I did lemtrada in dec 2019 and again dec 2020. Treatment was bumpy with adverse affects but the biggest one was developing hyperthyroidism. I went hyperthyroid the first time September 2020. It took a few months to see endo and by then my numbers were normalizing. I was mildly hyperthyroid and didn’t require any meds and had very minor symptoms. By March of 2021 I was in normal range.

September 2021 I went hyperthyroid again. This time it was severe with lots of symptoms. TSH was undetectable and I was diagnosed with graves in November. Methimazole was prescribed and I had just started taking it when my next lemtrada labs showed my TSH had risen to 18. I stopped methimazole at that point but my TSH skyrocketed over the next six weeks to 188. The hypo symptoms were also severe.

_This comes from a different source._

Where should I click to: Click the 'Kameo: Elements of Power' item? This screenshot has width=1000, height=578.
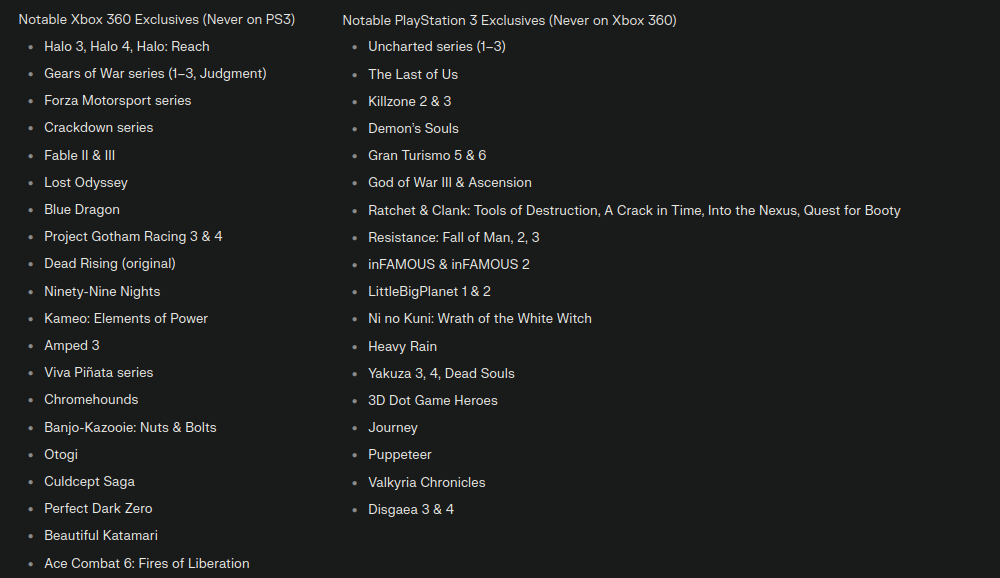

I was eventually put on levothyroxine but the dose for my weight wasn’t bringing up my numbers. It was increased several times over 2022, the highest was 150mcg which is a huge dose for my size. I was tested for celiac but that was negative. Since my numbers were so unstable they put me on synthroid in 2023 but starting in May my TSH was once again undetectable. The dose was lowered a couple of times to 112mcg which is what I’ve been taking for awhile now. I have been taking that 6 days a week for months averaging out to about 93mcg/day with no improvement in my tsh.

Yesterday my endo said she wants to try tapering me off synthroid completely. She wrote me a prescription for the next lower dose and the plan is to watch my labs and drop the dose every 6-8 weeks. She said she’s never treated a patient with a disease course quite like this and suspects it’s likely that others who did Lem might have a similar course. Lem has been in use over 10 years but it’s a less popular treatment and the data is still coming in for stuff like this. I know that since I was offered Lem and doing research on it the thyroid disease numbers have increased a lot. She’s probably right that there’s still a lot of unknowns about the long term effects from Lem (or any new MS med).

I’m really excited I might have a thyroid that has bounced back. I don’t think anyone thought that would happen. I’m also curious if anyone here has had a similar course with thyroid disease. Anyone?